Zabiegi w kriokomorze i ćwiczenia na sali gimnastycznej prowadzi specjalnie przeszkolony zespół fizjoterapeutów, obligatoryjny pomiar ciśnienia przed zabiegiem wykonuje pielęgniarka, zabezpieczona jest także opieka medyczna.

W przypadku przeciwwskazań do kriokomory albo wskazań leczenia pojedynczych okolic, jest to obrzęki, bóle stawów, urazy, stłuczenia, skręcenia, zwichnięcia, przeciążenia w CePeLek-u proponuje się zabiegi krioterapii miejscowej. – Te wykonujemy w jeszcze szerszym zakresie, poprzez cały dzień. Zabiegi krioterapii są jednymi z częściej służących i skuteczniejszych zabiegów fizjoterapeutycznych – mówi Dymitrowicz.

Sposób ma znaczenie

Leczenie zimnem to nie tylko krioterapia. W specjalnościach zabiegowych, w ginekologii i dermatologii, wykorzystuje się destrukcyjne działanie niskiej teperatury. Takie zabiegi zaliczaja się do kriochirurgii. Ponadto w rehabilitacji wykorzystuje się inne metody dostarczania zimna, które mogą mieć charakter niestymulacyjny (ochładzanie), takie jak polewanie zimną wodą, okłady z lodu czy wykorzystywanie termożeli. Krioterapia ma z kolei charakter stymulacyjny (kriostymulacja). Stosuje się tutaj nadmuchy schłodzonym powietrzem i parami skroplonych gazów.

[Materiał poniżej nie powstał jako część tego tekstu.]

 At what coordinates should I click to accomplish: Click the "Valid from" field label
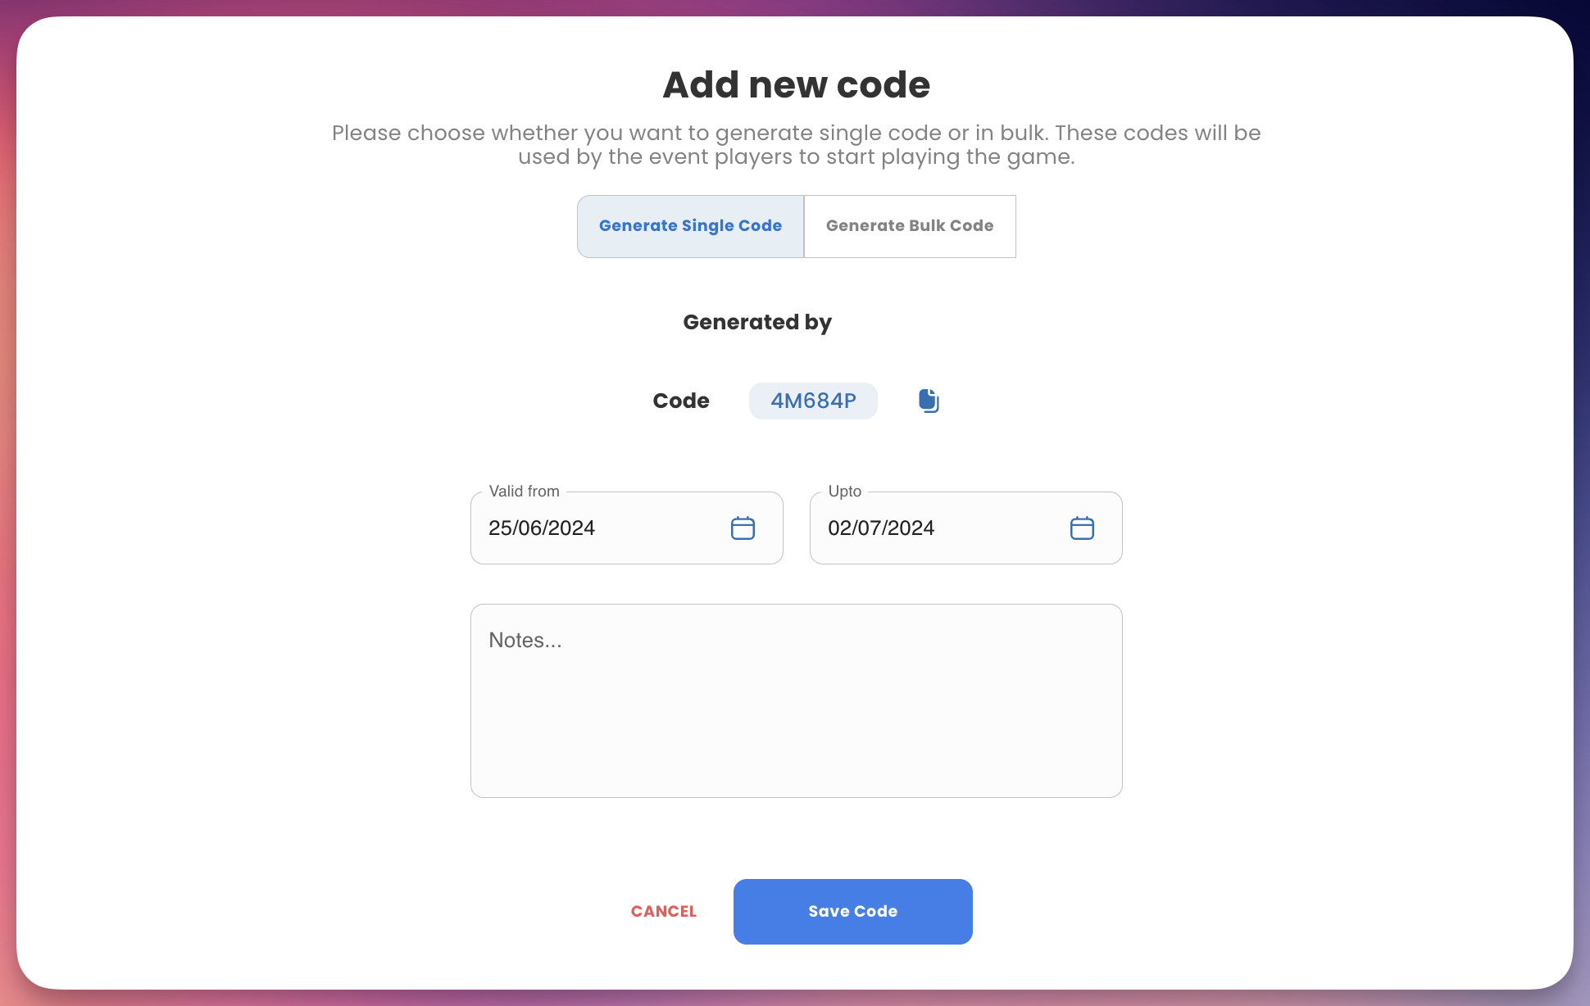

W krioterapii miejscowej używane są urządzenia na ciekły azot i dwutlenek węgla. Producenci na polskim rynku proponują taki sprzęt w cenach od 8 do 30 tys. zł. z kolei w krioterapii ogólnoustrojowej wykorzystuje się trzy typy kriokomór: azotowe, na zimne powietrze i agregatowe. Ceny kriokomór zamykają się w przedziale od 130 do 400 tys. zł. W Polsce jest aktualnie ok. 70 albo 80 ( wg różnych źródeł) placówek medycznych, które mają kriokomory różnych producentów.

– Krioterapia ogólnoustrojowa uruchamia ogólne reakcje w organizmie. Bardzo regularnie pacjenci po wyjściu z kriokomory są poddawani krioterapii lokalnej. Przy konkretnych schorzeniach, na przykład bólu łokcia, krioterapia ogólnoustrojowa nigdy nie będzie mieć tak silnego działania – mówi Tadeusz Narkiewicz, prezes spółki Kriomedpol.

Narodowy Fundusz Zdrowia wydał na refundację krioterapii w 2009 roku 45,4 mln zł, co stanowi 2,6 procenta sumy przeznaczonej łącznie na rehabilitację. Na krioterapię miejscową NFZ wydał znacząco więcej, ponieważ aż 31 mln zł, w trakcie gdy na krioterapię ogólnoustrojową 14 mln zł.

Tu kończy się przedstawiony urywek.